I use PublishWithConfirmation function but if rabbit return an error (confirmation.Ack = false) the function enter into an infinite loop because there is a "goto Publish" statement that reset the timeout and re-publish a message every times.

It's correct? or It's a bug? Can you manage attempts?

thanks

houseofcat commented 3 years ago

It's correct, confirmation.Ack == false means that the server is telling us it did not get the message and that we need to resend it.
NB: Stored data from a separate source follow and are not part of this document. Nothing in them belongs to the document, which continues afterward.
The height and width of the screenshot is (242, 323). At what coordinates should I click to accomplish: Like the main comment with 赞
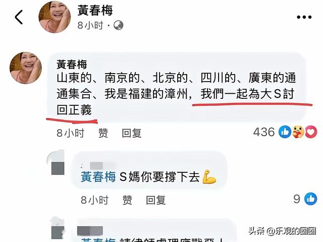pyautogui.click(x=103, y=133)
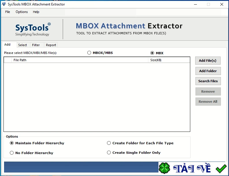This screenshot has height=176, width=229.
Task: Go to the Filter tab
Action: (36, 45)
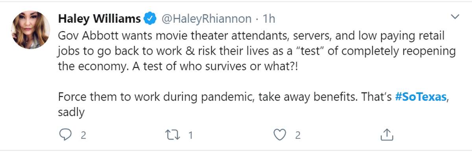The width and height of the screenshot is (472, 153).
Task: Select the line starting 'Force them to work'
Action: [x=254, y=97]
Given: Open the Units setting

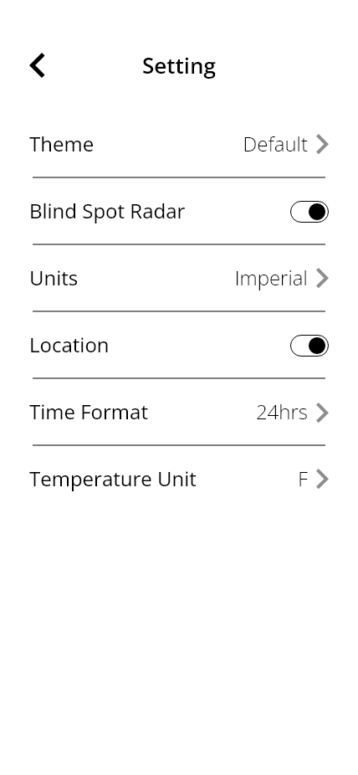Looking at the screenshot, I should point(179,278).
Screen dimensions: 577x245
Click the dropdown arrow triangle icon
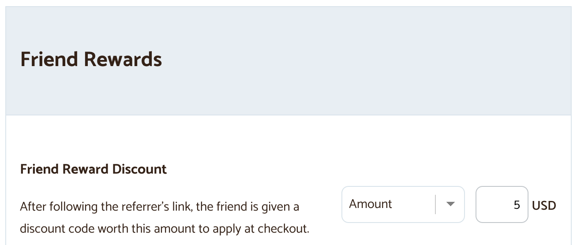click(450, 204)
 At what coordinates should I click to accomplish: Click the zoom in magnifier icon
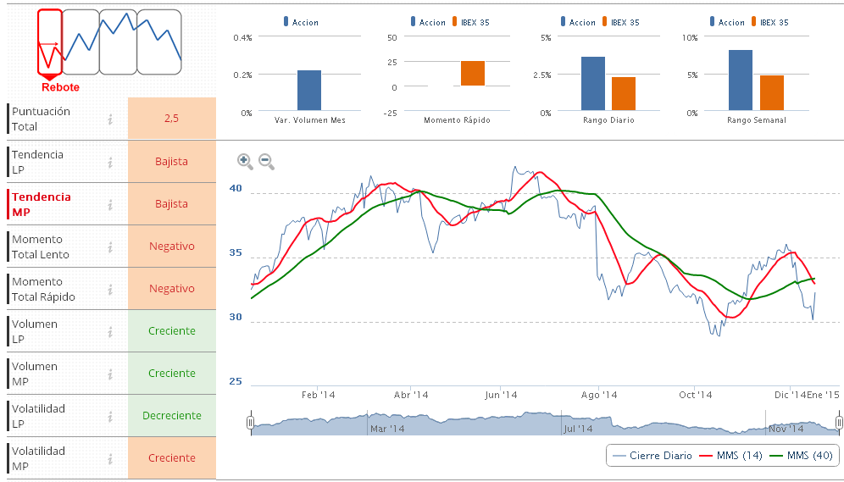[x=245, y=161]
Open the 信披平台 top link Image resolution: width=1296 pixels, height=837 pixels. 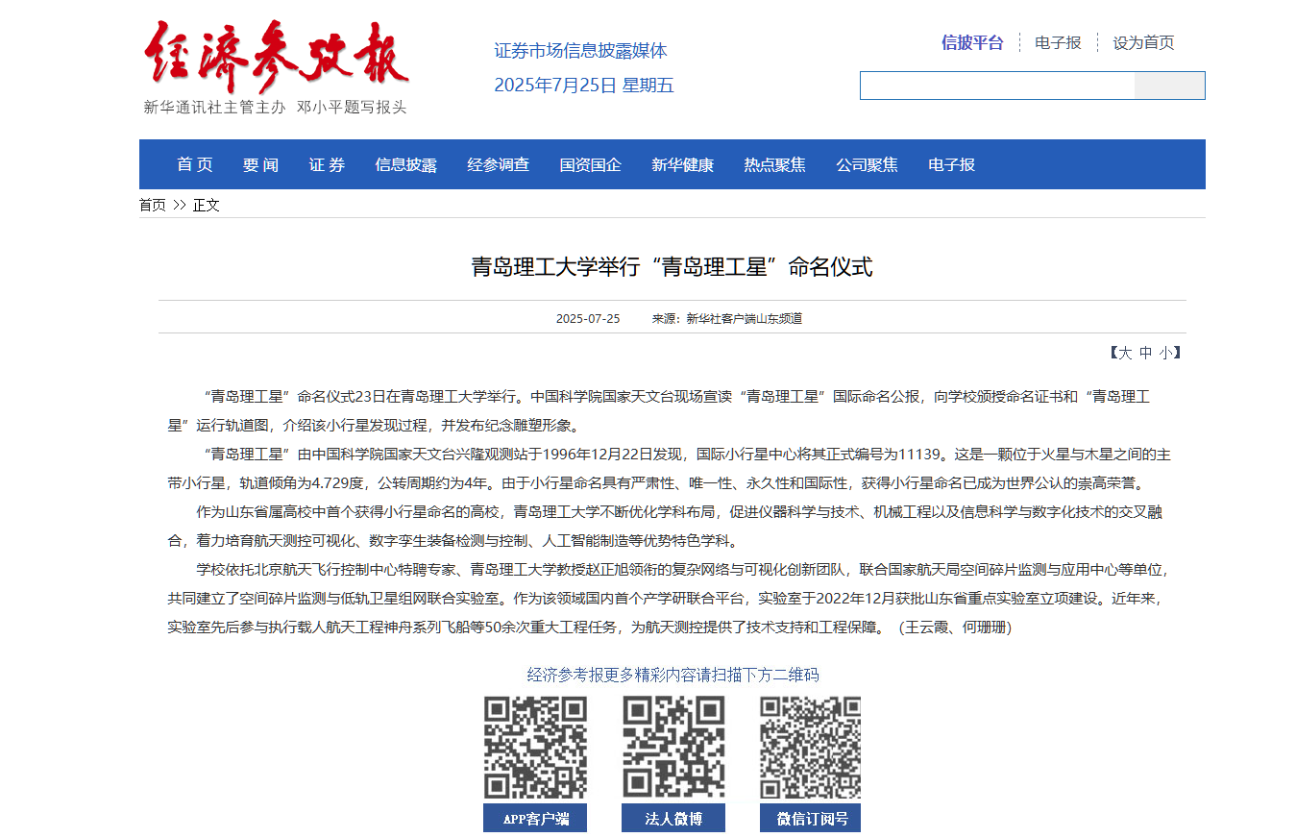point(972,42)
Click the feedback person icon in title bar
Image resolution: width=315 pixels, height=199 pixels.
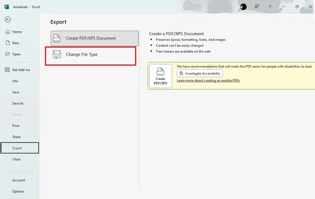(x=257, y=7)
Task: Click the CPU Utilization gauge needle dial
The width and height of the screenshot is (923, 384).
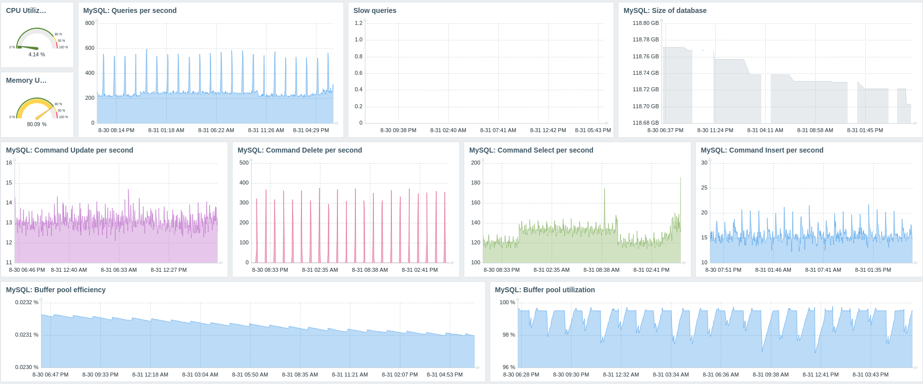Action: tap(37, 39)
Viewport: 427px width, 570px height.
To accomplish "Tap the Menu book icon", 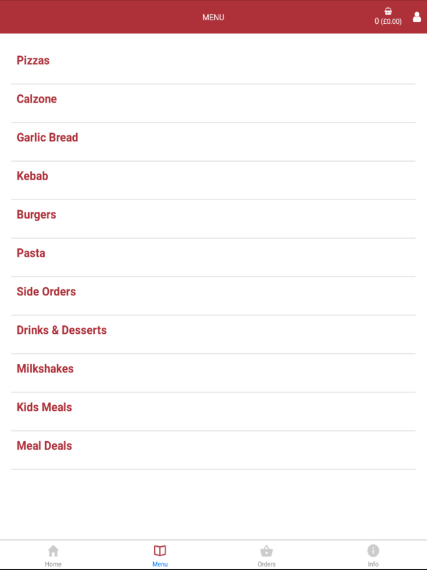I will [160, 550].
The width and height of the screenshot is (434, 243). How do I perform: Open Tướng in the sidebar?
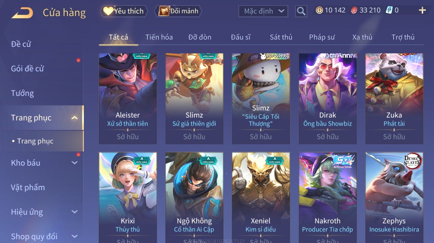[22, 93]
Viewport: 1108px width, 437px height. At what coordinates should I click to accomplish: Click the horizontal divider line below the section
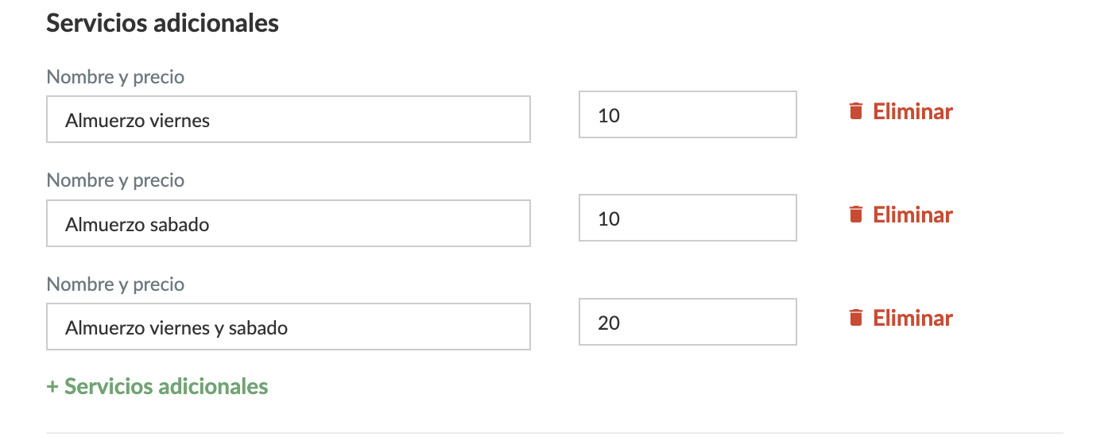click(554, 433)
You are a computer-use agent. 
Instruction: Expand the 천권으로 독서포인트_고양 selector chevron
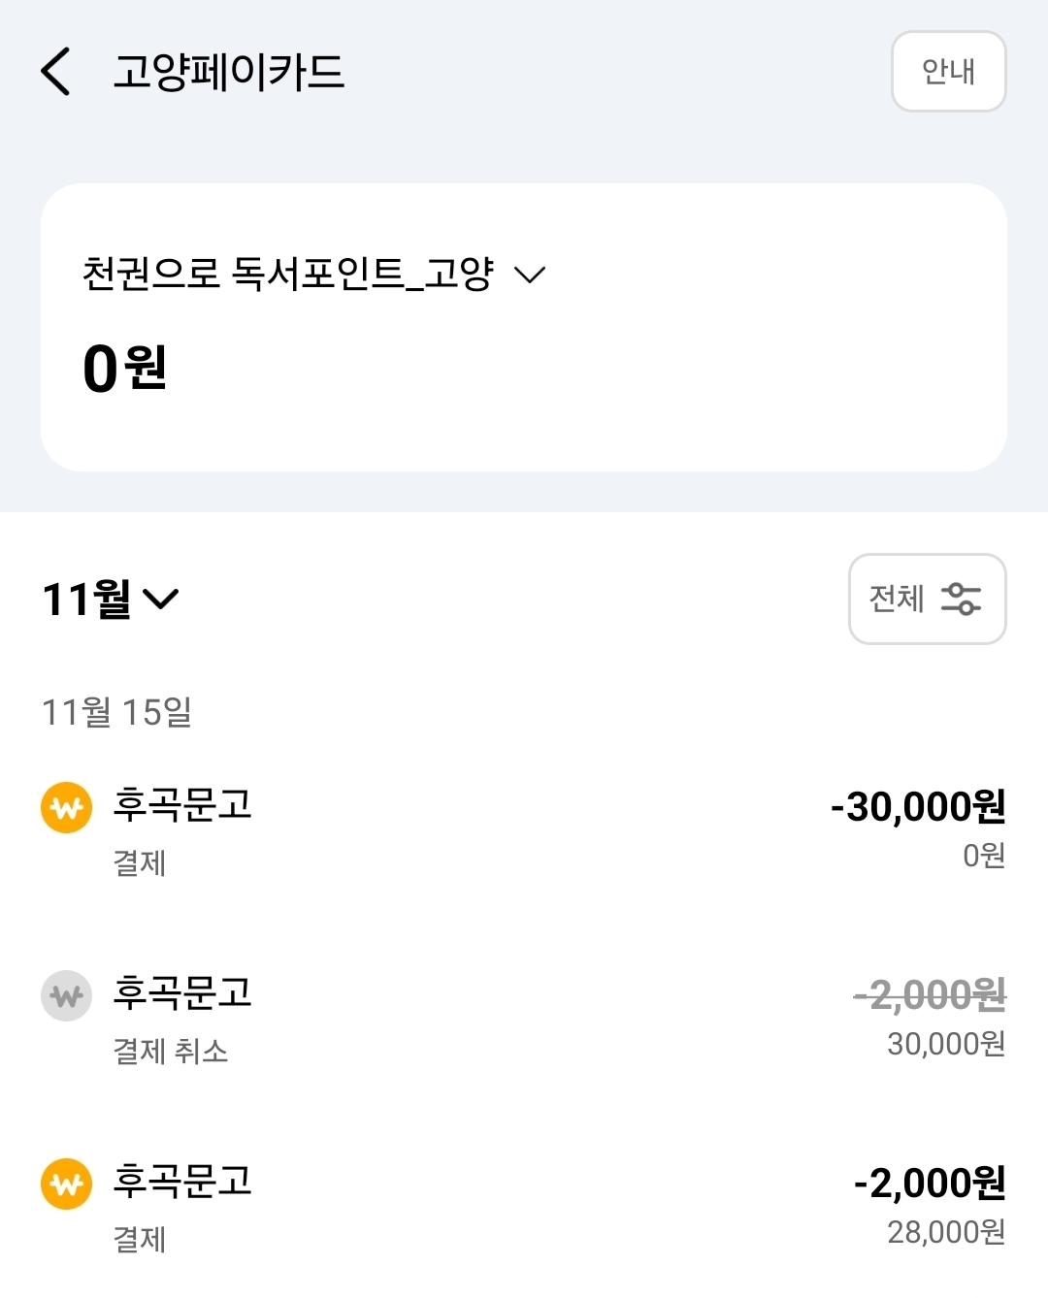point(530,275)
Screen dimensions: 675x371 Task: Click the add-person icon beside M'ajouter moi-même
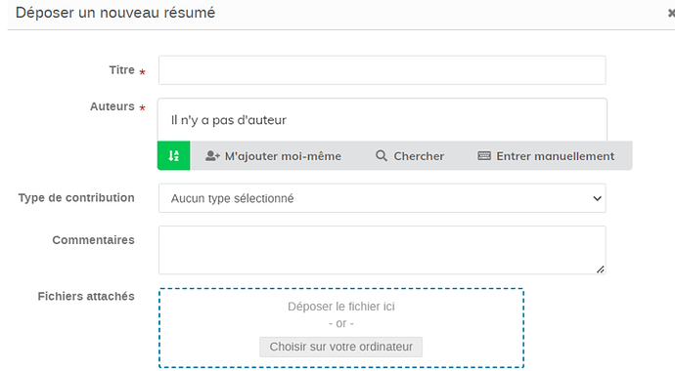coord(212,156)
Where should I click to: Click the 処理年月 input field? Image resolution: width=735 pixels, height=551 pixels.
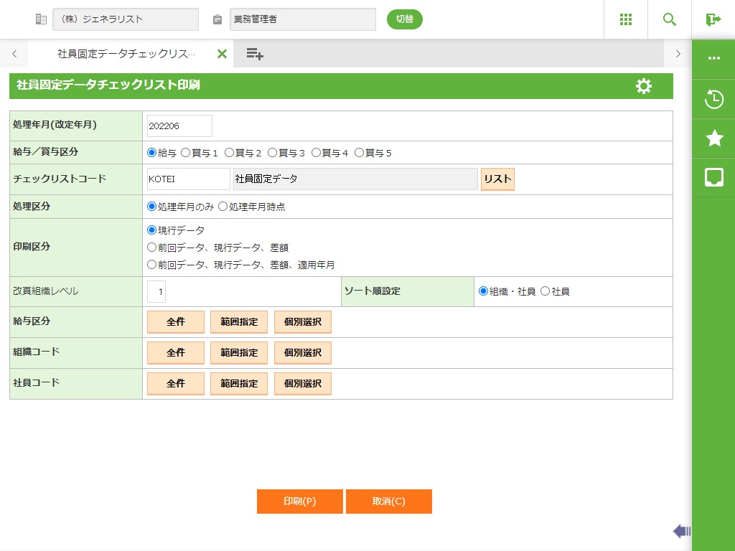(x=179, y=126)
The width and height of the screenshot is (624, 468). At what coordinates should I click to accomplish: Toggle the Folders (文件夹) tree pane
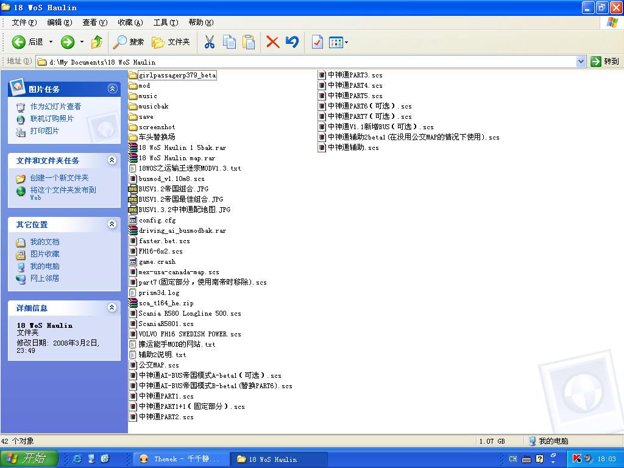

This could in theory be an infinite loop if the server kept replying false but that would be a server side issue that needs solving. PublishWithConfirmation is working as intended to fulfill the goal to get the message server side and reliability is the most important feature. There is nothing to manage in this flow other than using a timeout. The timeout is implicitly applied to waiting response after Publishing, that should be sufficient in exiting a standard communication problem.

If you want simpler Publishing then use a different Publish call/mechanism or you can write your own version while still using ChannelPools.

ppiccolo commented 3 years ago

I can understand Your point but how can I catch this error ?

houseofcat commented 3 years ago

The infinite loop? Well you could write your own or switch to this one manual Publish method

https://github.com/houseofcat/turbocookedrabbit/blob/ab307a1ac5fa0399b9c6ba40ba53565d1191b093/v2/pkg/tcr/publisher.go#L206

It will stop trying after context you provide expires.

ppiccolo commented 3 years ago

Ok thank you, but how I can get back the channel error, no way ?

I think that could be useful to be able from client side to see that there is a server side error.

houseofcat commented 3 years ago

Why would you need to do that? In golang you can step into the package and put a breakpoint?

If you mean after deployment and wanted to log such a message you have to get creative in golang without Dependency Injection. Here you would need writing a logging interface or return the error out. This function is designed to keep retrying on error - meaning we can't return the error - because reliable transmission is the highest priority here.

If you want Publish with errors try one of the simpler publish functions. Here, for example, we output err via a chan that you can subscribe to and log all messages. https://github.com/houseofcat/turbocookedrabbit/blob/ab307a1ac5fa0399b9c6ba40ba53565d1191b093/v2/pkg/tcr/publisher.go#L100

This gives you access to the original message (presumably for retry) and the original error.

Also you can write your own version using components like the ChannelPool. You don't have to use the helpers I provided.

houseofcat commented 3 years ago

PublishWithConfirmation is just loop on Publish.

Switch to Publish. https://github.com/houseofcat/turbocookedrabbit/blob/ab307a1ac5fa0399b9c6ba40ba53565d1191b093/v2/pkg/tcr/publisher.go#L78

ppiccolo commented 3 years ago

If you want Publish with errors try one of the simpler publish functions. Here, for example, we output err via a chan that you can subscribe to and log all messages.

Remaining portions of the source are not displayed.